■ WHAT TO PRODUCE ■
From the line that contains "You are a computer-use" through the last line of the data, copy everything exactly and nothing else, omitting the pictures.

....................

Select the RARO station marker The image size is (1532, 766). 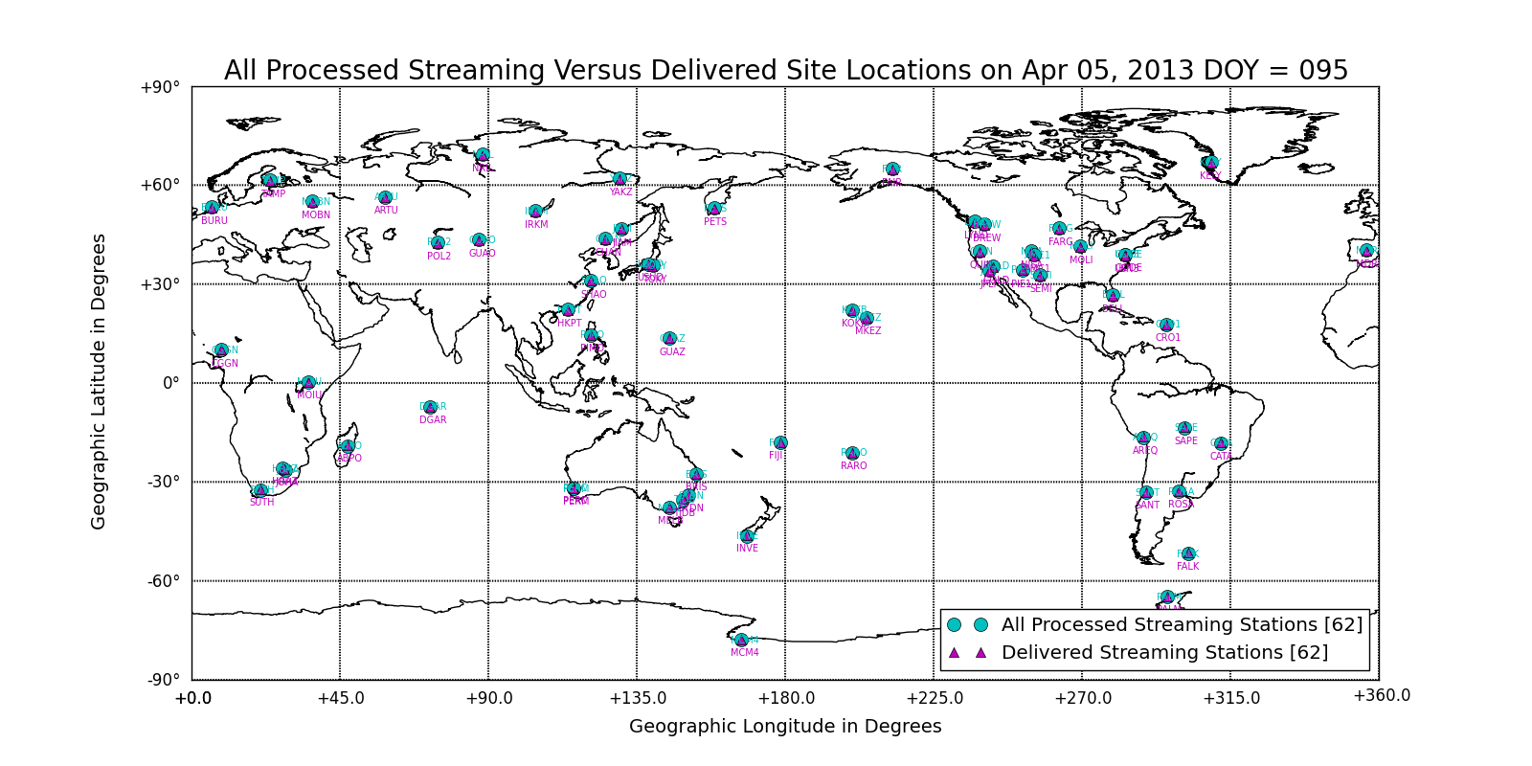pyautogui.click(x=852, y=453)
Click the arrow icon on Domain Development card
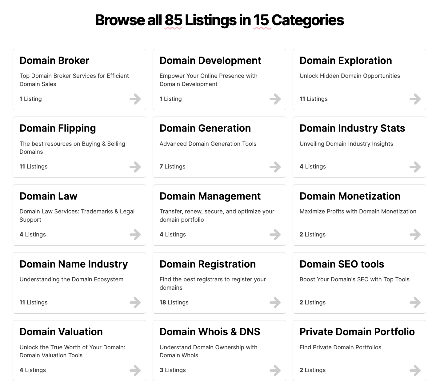 click(275, 99)
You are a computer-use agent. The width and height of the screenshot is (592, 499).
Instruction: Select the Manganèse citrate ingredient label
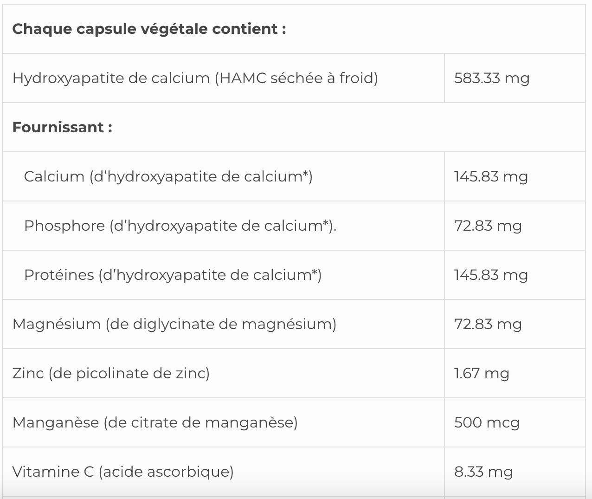(155, 422)
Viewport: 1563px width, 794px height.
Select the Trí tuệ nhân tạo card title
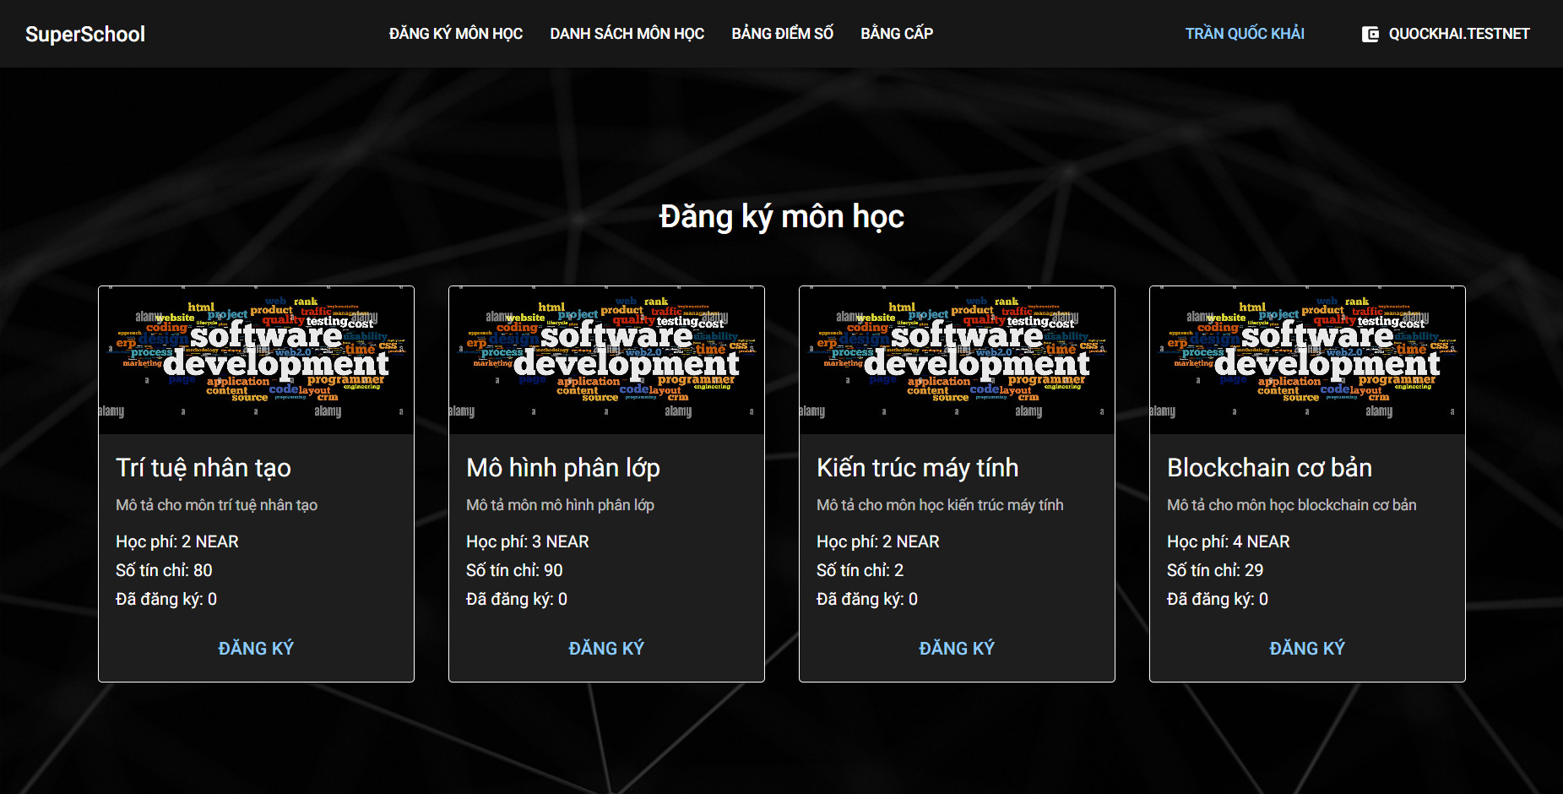(x=204, y=468)
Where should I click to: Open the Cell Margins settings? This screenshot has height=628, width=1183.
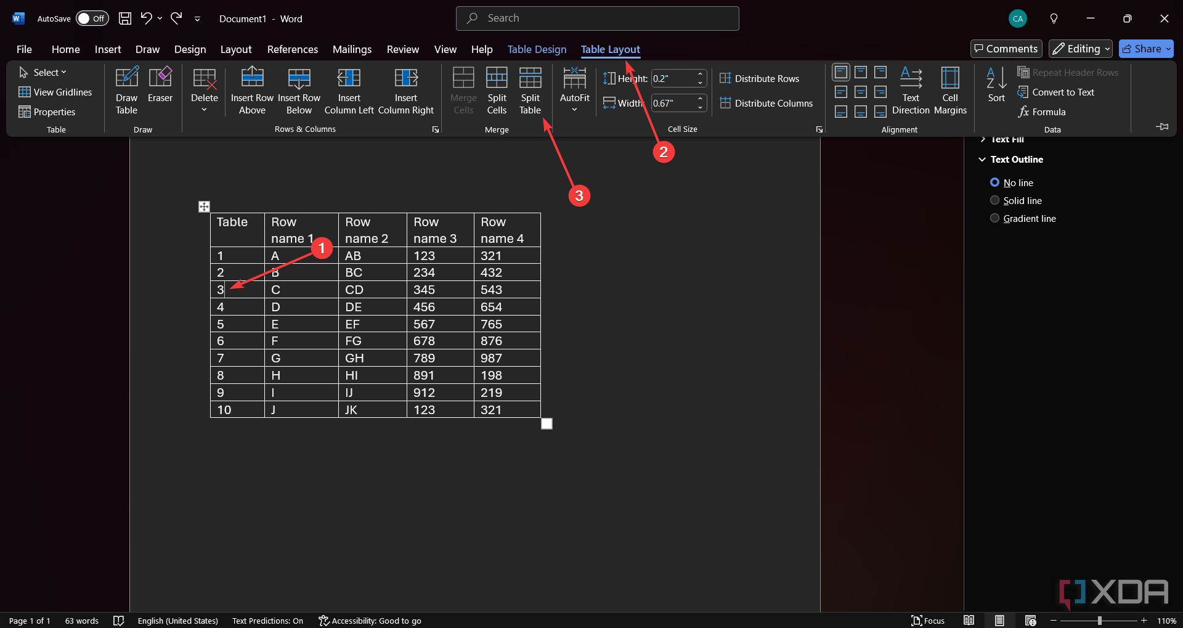[x=950, y=91]
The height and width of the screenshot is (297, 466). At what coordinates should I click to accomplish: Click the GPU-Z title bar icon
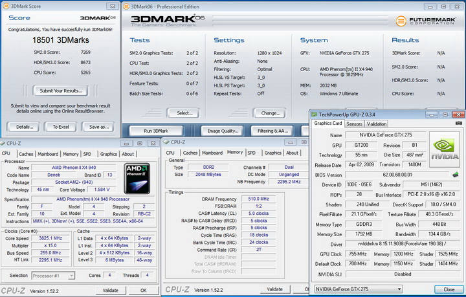[315, 113]
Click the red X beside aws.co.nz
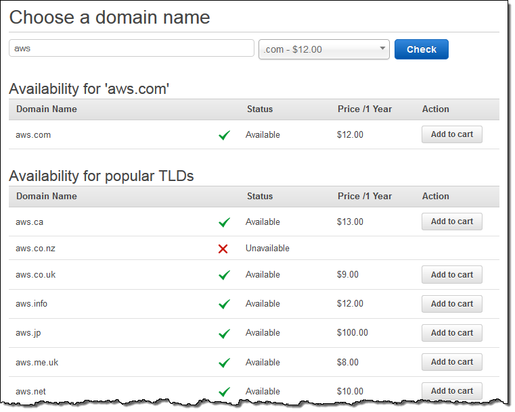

....................

■ RESPONSE AREA ■
You are a computer-use agent. The width and height of the screenshot is (592, 499).
Instruction: Select the Manganèse citrate ingredient label
(155, 422)
Viewport: 1563px width, 794px height.
Select the Trí tuệ nhân tạo card title
(x=204, y=468)
Where should I click to: Open the Cell Margins settings? This screenshot has height=628, width=1183.
[x=950, y=91]
The height and width of the screenshot is (297, 466). At what coordinates should I click to accomplish: Click the GPU-Z title bar icon
[315, 113]
Click the red X beside aws.co.nz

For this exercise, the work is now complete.